:: DOCUMENT SEGMENT

Gehlen’s unit was responsible for gathering and analyzing military intelligence on the Soviet Union,. His staff accomplished this by interrogating prisoners in army POW camps—captured Soviet military personnel and, in their headquarters—Soviet defectors. They also studied battlefield intelligence from captured Soviet documents, maps and code books. Further material was obtained by signals intelligence which listened to Soviet non-coded, low-level combat unit radio traffic. These methods of gathering combat intelligence are standard procedures still used by all armies.

During the war, Gehlen did not have intelligence agents in the Soviet Union. The General was not accustomed to gathering and analyzing Soviet political data. Unlike Müller, whose radio playback section had direct contact with very high-level Soviet intelligence agents inside Russia, Gehlen dealt strictly with combat intelligence.

Reinhard Gehlen was born in 1902 in Erfurt, Germany, the son of a publisher in Breslau. In 1920, he joined the Reichswehr, rising slowly through the ranks as an artillery officer. In 1933 he was sent to the General Staff college, and in 1935, Gehlen became a captain, the lowest rank in the General Staff.

::::
:: MATERIAL SUPPLIED

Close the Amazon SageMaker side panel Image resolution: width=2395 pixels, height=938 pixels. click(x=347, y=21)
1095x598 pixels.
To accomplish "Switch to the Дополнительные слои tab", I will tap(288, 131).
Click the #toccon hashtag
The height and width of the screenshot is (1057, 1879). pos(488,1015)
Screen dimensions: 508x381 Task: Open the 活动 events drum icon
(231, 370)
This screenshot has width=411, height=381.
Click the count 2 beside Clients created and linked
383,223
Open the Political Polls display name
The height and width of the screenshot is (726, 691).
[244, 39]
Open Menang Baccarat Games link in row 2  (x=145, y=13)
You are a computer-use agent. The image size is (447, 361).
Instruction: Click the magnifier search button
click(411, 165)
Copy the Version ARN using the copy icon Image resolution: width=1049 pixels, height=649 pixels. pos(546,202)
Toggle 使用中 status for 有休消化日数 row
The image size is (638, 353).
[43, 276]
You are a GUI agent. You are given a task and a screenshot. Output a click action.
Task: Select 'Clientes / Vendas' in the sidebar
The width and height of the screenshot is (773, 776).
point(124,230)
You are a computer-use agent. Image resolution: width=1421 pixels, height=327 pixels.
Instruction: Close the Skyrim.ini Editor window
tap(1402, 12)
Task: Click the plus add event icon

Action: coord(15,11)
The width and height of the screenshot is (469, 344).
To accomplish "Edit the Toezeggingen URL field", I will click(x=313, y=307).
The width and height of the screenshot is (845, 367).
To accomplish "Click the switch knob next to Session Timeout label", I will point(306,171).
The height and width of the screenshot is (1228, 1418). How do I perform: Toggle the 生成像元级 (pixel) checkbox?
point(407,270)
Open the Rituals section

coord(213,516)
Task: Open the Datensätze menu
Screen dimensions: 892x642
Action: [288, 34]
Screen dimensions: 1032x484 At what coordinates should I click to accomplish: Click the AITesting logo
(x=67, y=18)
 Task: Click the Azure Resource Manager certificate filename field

::::

• _WORK TO BE COMPLETED_
Check each of the three statements against the passage on Gehlen and give yes or no for each, with the words of the passage that decide it, quoted exactly.
1. Gehlen's staff interrogated Soviet defectors in their headquarters.
2. During the war, Gehlen had intelligence agents inside the Soviet Union.
3. Gehlen joined the Reichswehr in 1933.

• _THE SOLUTION_
1. Yes: "in their headquarters—Soviet defectors"
2. No: "During the war, Gehlen did not have intelligence agents in the Soviet Union."
3. No: "In 1920, he joined the Reichswehr"